== Material supplied ==

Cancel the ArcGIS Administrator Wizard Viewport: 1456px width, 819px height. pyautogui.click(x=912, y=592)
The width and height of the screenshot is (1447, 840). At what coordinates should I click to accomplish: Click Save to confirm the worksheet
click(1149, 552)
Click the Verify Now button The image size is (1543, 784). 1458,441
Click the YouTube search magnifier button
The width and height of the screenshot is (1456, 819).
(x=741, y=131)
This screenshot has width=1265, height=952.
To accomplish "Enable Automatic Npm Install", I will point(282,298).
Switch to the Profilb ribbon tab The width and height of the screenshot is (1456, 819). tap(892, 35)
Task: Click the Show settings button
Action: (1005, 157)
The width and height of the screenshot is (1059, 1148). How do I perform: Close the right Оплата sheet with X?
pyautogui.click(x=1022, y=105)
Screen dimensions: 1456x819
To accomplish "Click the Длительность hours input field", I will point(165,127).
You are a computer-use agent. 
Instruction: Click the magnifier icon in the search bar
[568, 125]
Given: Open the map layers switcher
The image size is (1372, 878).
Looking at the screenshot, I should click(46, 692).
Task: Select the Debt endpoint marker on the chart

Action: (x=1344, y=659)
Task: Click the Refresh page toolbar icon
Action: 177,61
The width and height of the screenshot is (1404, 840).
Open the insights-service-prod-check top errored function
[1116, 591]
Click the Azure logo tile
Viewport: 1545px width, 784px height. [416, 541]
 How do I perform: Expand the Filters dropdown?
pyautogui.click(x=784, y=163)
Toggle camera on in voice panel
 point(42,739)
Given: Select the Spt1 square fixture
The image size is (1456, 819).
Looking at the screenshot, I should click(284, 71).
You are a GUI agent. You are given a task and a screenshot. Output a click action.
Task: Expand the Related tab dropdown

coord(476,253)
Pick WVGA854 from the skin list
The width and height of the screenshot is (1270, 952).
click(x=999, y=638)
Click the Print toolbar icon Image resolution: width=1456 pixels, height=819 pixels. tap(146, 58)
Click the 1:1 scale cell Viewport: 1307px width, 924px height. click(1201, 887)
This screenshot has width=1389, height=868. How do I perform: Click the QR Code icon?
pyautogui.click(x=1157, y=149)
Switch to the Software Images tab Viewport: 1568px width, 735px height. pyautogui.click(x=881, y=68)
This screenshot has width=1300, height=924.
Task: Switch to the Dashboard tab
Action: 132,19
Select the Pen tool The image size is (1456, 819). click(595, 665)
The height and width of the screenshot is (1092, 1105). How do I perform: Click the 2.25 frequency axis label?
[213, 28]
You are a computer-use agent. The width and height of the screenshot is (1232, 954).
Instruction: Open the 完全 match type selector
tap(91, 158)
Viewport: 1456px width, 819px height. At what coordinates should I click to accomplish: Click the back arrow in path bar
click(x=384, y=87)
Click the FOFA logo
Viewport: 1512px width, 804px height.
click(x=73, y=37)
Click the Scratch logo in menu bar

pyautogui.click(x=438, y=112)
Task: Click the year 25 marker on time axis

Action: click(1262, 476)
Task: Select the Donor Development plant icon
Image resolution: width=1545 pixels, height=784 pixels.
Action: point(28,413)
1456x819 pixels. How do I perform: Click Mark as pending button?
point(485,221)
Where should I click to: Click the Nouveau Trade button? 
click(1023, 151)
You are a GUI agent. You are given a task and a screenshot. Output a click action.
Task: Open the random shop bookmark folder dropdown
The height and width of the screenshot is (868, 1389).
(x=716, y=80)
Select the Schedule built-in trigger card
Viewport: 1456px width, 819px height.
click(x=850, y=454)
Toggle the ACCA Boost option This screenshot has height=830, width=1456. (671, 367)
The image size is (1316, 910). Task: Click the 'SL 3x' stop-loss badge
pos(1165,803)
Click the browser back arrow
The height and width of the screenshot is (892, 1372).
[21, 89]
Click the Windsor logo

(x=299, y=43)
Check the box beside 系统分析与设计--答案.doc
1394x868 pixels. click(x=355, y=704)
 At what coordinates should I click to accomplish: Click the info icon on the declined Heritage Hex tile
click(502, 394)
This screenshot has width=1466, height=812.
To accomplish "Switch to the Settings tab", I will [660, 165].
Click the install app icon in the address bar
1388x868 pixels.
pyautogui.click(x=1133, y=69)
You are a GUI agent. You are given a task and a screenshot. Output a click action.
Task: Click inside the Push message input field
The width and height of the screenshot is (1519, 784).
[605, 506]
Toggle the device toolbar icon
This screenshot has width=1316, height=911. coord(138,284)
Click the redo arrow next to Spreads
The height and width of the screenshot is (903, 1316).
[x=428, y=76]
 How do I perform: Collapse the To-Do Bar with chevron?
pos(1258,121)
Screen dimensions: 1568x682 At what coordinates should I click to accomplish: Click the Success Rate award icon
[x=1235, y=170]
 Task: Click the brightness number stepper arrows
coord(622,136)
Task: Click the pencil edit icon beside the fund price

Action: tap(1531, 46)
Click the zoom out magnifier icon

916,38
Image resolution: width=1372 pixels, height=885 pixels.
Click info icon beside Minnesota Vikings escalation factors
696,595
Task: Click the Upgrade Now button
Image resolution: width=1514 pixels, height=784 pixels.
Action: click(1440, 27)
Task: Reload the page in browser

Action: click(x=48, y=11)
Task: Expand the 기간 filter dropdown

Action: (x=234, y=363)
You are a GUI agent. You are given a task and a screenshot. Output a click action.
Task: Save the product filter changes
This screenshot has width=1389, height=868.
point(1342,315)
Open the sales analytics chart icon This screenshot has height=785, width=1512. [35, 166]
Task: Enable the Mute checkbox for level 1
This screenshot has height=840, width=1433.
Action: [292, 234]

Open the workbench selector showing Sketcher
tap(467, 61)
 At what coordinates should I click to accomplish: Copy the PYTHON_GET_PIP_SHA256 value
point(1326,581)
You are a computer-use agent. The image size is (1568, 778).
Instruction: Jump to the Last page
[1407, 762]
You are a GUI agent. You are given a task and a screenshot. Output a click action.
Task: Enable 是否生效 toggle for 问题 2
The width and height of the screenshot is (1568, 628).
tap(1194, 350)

===

* Prompt
Tally the lines of the material in which the string "input" appears. Give the tally and nothing else.

* Task response
2